Other circuits have in previous cases distinguished Eleventh Circuit precedent, holding that it doesn't deny tolling when the first class action failed to achieve certification because of the inadequacy of the class representative or some other reason that is not based on the unsuitability of the claims themselves for class treatment. Those courts (including the Third, Sixth, Seventh and Ninth CIrcuits) have held that the so-called American Pipe tolling rule allows a follow-on class to benefit from the tolling effect of an earlier putative class action when the defect in the first action was something other than that the class was inherently uncertifiable.
In yesterday's decision, the Eleventh Circuit said it "disagree[d] with the courts that have distinguished [its precedent] from facts similar to those in this case." The result was that the court considered itself bound by precedent to hold that a Telephone Consumer Protection Act (TCPA) class action was time-barred even though a previous attempted class action had been timely and the only reason it could not proceed as a class action was that it turned out the proposed class representative had not received the unlawful fax that the class was complaining about. The new class representative had no such problem, but under the Eleventh Circuit's ruling that plaintiff could benefit from tolling of the statute only for its individual claim, not those of the class as a whole.
A few years back, Judge Easterbrook of the Seventh Circuit stated in a case called Sawyer v. Atlas Heating & Sheet Metal Works, Inc., 642 F.3d 560 (7th Cir. 2011), that "there is no conflict" on this issue.
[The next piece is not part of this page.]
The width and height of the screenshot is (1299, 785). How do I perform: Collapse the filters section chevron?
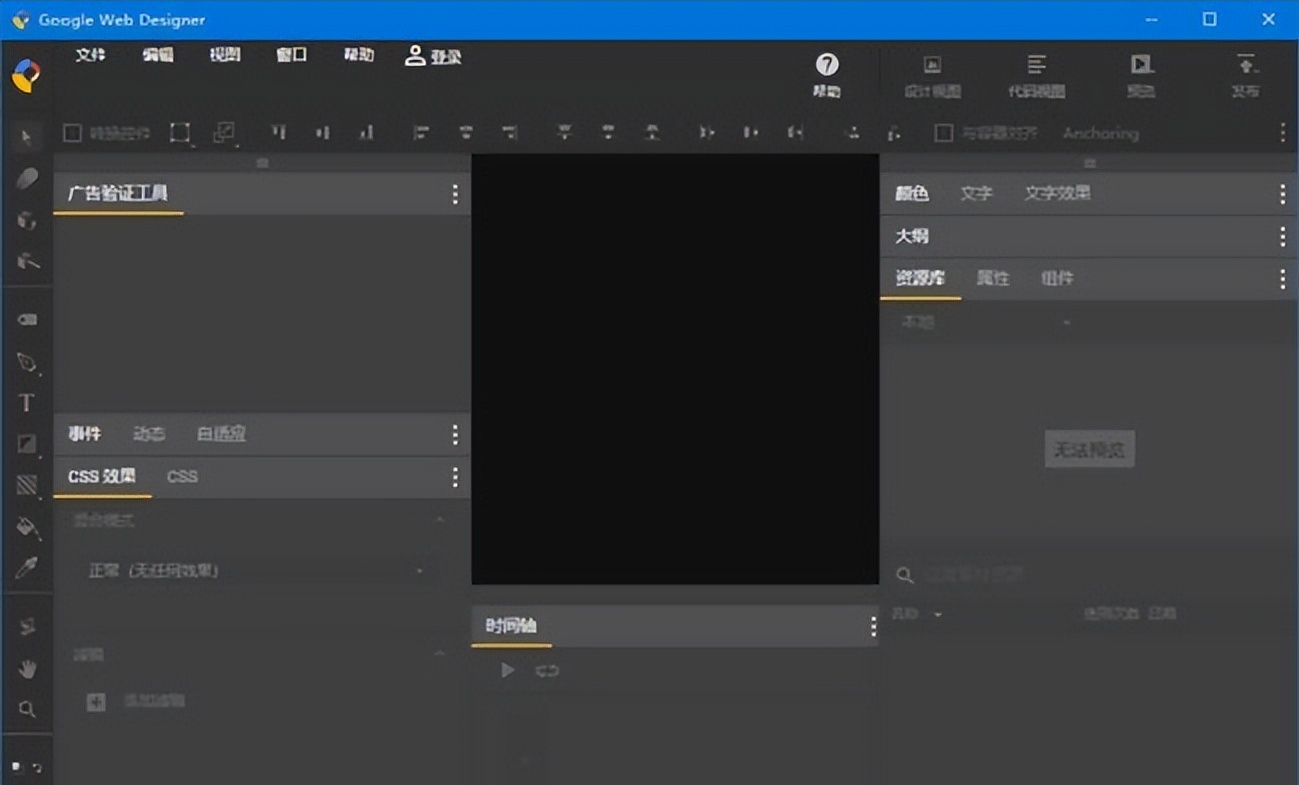pos(439,654)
According to Easterbrook, results holding that a second action can't proceed in such circumstances aren't really driven by tolling principles, but by preclusion: If the reason a court held that a case couldn't proceed as a class action was that the class's claims were unsuitable for certification, then that decision, he thought, bound the whole class. But if the reason was the unsuitability of a particular class representative, then the class shouldn't be barred from fixing the problem and benefiting from the tolling effect of the first action.
Turns out Judge Easterbrook's reasoning was wrong, as the Supreme Court held only two weeks later that denials of class certification have no preclusive effect on other class members. Smith v. Bayer Corp., 131 S. Ct. 2368 (2011). So preclusion can't provide a basis for distinguishing follow-on classes that get the benefit of American Pipe tolling from those that don't.
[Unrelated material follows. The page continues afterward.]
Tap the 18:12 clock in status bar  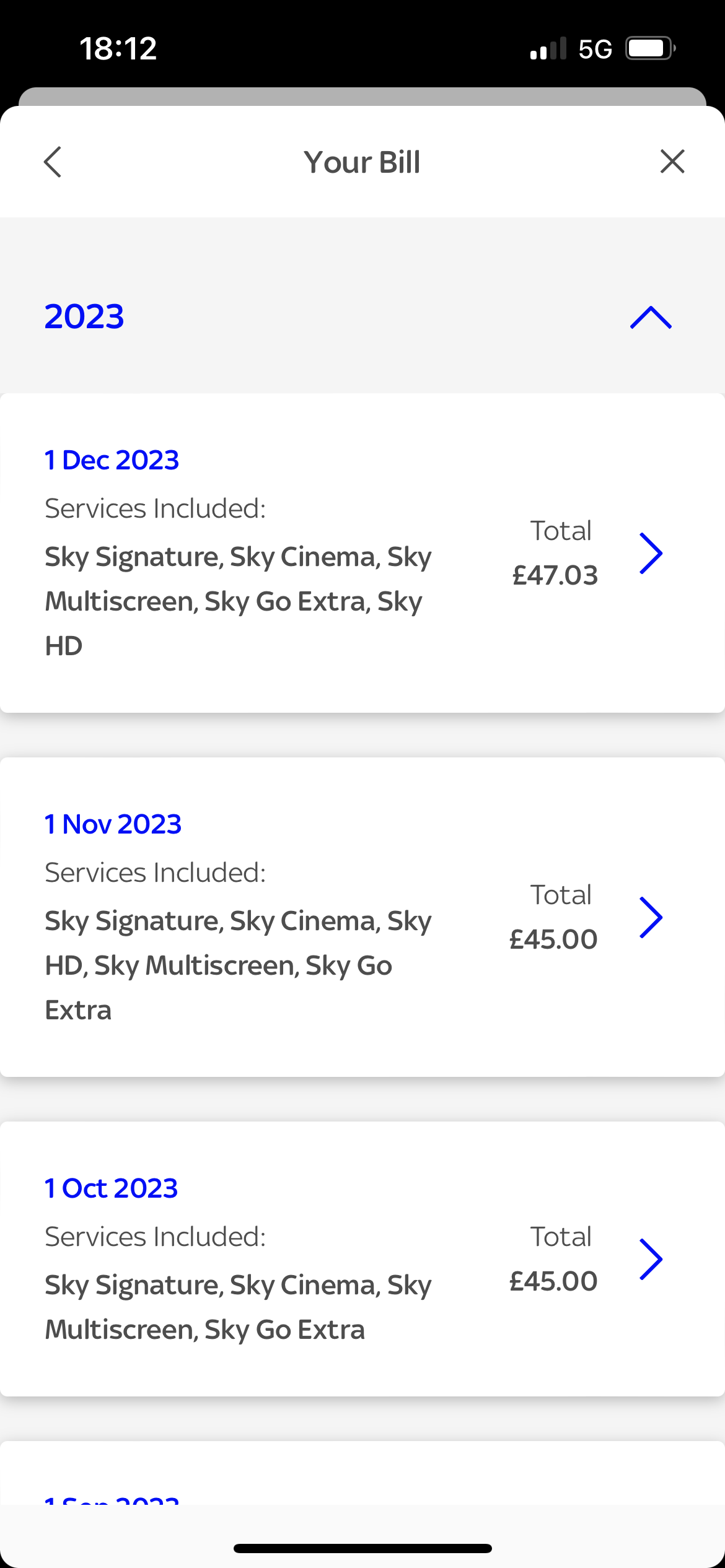(118, 48)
But that doesn't mean the Eleventh Circuit is right, either. The Eleventh Circuit's holding is that even though individual class members are not barred from bringing individual actions (because their individual claims benefit from the tolling effect of the failed class action), they can't join their claims as a class for policy reasons (avoiding "piggy-backing"). That reasoning runs afoul of another Supreme Court decision, Shady Grove Orthopedic Associates v. Allstate Insurance Co., 559 U.S. 393 (2010), which holds that individuals who have viable claims are entitled to assert them as a class under Rule 23 if the Rule's criteria are satisfied. If a class member would have a claim in an individual action, there is no legitimate basis for saying he can't have it in an otherwise proper class action.
In short, the right answer isn't that American Pipe tolling never applies in a subsequent class action, or even that it sometimes applies, but that it always does. Now, when will a court realize that?